Я наконец попал на старую ереванскую улицу. Старая – не то слово: ни тысячелетиями, ни столетиями тут не пахло. Возможно, ей было лет сто. Двух– и трехэтажные дома стояли вплотную, с оплывшими, кругловатыми линиями оконных проемов, и смотрели подслеповато, как близорукий без очков. Их попытки быть прямыми и неглиняными выглядели наивно. Наверно, это была прежде и не из бедных улиц – так, может быть, выглядели улицы губернских городов, вливавшиеся в главную.

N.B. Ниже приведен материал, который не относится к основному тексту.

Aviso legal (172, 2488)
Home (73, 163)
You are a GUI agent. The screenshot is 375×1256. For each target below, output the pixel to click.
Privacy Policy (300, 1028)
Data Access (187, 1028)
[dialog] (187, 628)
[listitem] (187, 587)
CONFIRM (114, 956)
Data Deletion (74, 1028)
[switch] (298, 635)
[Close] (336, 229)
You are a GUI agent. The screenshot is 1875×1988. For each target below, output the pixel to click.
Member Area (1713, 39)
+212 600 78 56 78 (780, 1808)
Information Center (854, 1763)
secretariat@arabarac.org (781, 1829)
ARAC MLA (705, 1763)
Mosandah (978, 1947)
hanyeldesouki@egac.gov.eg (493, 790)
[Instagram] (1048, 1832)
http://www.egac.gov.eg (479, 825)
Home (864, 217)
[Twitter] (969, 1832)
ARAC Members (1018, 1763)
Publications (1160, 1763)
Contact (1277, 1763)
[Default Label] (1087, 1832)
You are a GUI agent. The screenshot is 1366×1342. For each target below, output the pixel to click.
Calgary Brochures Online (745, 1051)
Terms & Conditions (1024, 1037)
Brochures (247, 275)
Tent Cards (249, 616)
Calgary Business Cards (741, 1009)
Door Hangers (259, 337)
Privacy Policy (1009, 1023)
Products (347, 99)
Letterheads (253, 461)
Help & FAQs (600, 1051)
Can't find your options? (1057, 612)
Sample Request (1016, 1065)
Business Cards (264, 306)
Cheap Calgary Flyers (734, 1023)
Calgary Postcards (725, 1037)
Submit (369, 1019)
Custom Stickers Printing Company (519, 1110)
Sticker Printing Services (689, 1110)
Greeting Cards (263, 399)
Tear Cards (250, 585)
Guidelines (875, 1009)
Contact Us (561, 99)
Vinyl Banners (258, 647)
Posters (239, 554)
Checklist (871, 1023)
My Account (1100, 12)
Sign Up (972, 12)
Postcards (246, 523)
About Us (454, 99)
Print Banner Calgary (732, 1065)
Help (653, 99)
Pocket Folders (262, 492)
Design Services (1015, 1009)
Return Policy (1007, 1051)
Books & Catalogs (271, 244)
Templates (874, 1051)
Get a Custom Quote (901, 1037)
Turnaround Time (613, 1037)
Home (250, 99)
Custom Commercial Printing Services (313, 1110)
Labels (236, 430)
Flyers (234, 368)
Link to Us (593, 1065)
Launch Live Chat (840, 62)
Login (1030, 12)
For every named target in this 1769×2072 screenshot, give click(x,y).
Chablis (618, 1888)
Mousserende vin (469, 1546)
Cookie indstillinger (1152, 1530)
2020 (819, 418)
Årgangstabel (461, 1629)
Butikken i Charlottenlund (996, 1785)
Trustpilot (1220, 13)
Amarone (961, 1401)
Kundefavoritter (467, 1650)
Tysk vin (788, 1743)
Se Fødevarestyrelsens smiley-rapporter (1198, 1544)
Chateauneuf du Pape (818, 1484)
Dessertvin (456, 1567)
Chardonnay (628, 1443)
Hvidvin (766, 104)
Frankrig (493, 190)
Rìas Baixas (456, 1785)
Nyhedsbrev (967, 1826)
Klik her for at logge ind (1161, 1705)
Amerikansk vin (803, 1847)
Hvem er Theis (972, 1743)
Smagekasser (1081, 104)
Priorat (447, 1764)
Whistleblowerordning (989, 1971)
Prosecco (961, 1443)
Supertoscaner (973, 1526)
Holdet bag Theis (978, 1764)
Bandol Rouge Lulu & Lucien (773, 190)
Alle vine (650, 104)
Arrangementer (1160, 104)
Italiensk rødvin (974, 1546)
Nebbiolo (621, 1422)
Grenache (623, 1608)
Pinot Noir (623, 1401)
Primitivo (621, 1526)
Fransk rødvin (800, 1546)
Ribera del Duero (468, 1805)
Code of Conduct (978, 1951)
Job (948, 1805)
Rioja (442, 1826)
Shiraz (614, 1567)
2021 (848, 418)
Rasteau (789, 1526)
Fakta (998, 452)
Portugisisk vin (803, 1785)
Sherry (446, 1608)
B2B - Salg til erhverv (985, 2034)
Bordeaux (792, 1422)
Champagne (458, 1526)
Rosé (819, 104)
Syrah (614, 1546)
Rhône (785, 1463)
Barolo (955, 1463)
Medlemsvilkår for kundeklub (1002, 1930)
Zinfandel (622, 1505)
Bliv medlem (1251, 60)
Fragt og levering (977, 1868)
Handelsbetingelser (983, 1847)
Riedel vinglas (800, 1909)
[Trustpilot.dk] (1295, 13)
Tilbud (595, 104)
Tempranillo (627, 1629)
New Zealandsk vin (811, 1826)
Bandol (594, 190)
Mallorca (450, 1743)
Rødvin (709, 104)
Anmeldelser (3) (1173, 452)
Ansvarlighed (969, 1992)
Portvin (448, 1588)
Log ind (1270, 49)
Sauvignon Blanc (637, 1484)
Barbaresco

Архитектуры никакой на улице не наблюдалось. Дома напоминали старинные холодильники, когда еще электричества не было, а в оцинкованные ящики закладывался привезенный разносчиком лед… Глубоко посаженные и небольшие окна подсказывали тень в комнатах и послеобеденный сон. Стены выглядели пухлыми. Они казались нарисованными рукой ребенка. Иногда строчка окон сползала вниз, как у ленивого ученика… Прохожих не было.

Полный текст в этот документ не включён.